Lent is but a week away, and I’ve already made a screwy mess of the pre-Lenten weeks. Some Christians add more prayers to their Lenten experience. With the way my life has gone, I’m focusing on just adding prayer. How can I think about trying to pray the Akathist to the Theotokos, when I can’t even pray the Trisagion on a daily basis? Bill Murray’s Bob had a mantra which is mine: baby steps. I’m nearing forty, have been a Christian for thirty-three of those years, and I’m still doing baby steps. Maybe this Lent I will finally make those baby steps a habit, indeed, a prayer life.
The thing about it, a solid prayer life is not difficult. I’m not talking about observing the daily office in each of its eight installments. One can simply prayer the Trisagion on arising, at lunch, and before bed. For all three, maybe about ten minutes of total prayer time. Tops. Not. That. Hard.
Or, at least, it wouldn’t be that hard, except I have a heart that is not focused on the Lord and is easily distracted by so many things. The typical Lenten fast is related to food. For me, whatever else Fr Pat will have us do this Lent, I need to fast from distractions. My online life can get pretty fragmented: message boards and blogs can take up a lot of time, even if it’s just bites (or bytes, tee hee) here and there. My life outside of work is rather busy, with teaching two nights a week, caring for the girls, daily chores to help in, finances to look after. Much of it is important or unavoidable (dishes need washed, laundry cleaned), but some of it is simply distraction. We don’t hardly watch any television. Our set is used mostly for videos for the girls. But how easy it is to lose an hour. Better to trade that hour on the important, like patristic/devotional reading.

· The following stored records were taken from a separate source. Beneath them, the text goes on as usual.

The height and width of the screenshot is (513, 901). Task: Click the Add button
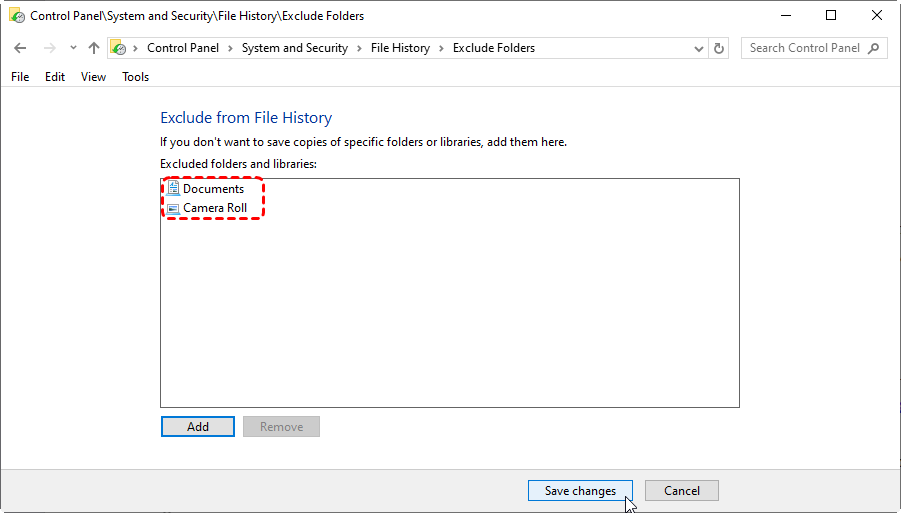point(198,427)
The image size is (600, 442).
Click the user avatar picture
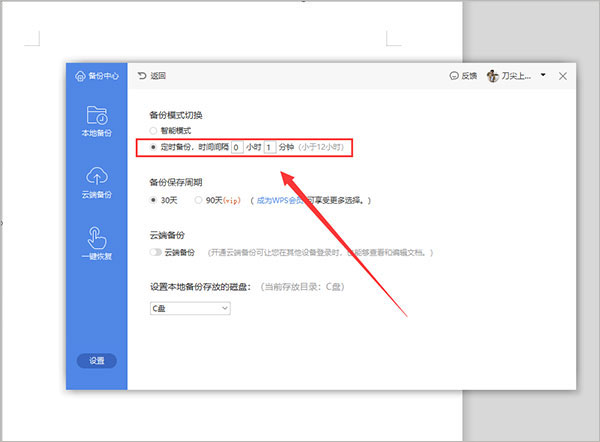(x=493, y=76)
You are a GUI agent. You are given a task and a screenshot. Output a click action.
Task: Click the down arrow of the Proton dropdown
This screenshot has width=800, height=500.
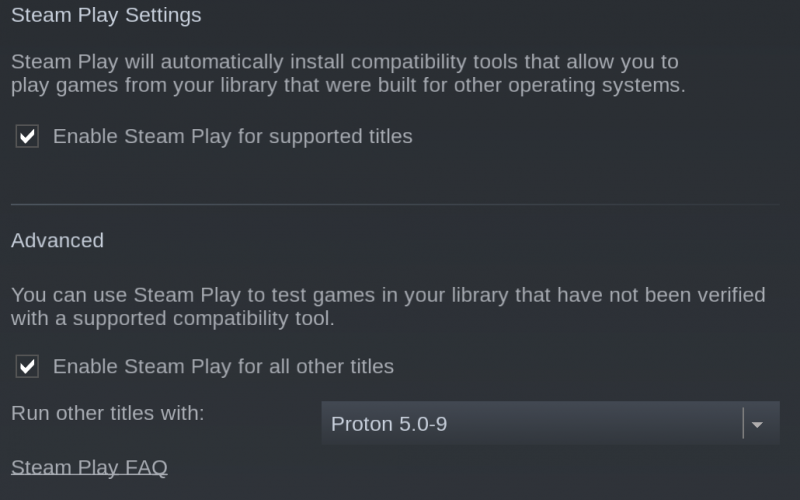click(x=758, y=425)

For me, it’s not so much that I waste too much time, but that I am not focused. Whereas I might intend to read another book of Aristotle’s Metaphysics, and Reale’s commentary on it, or I might intend to meditate on some patristic passage, but I’ll instead be distracted by something else, and find the opportunity and the time has disappeared.
So, this Lent I just need simply to focus on the first things, and let the distractions fall to the wayside.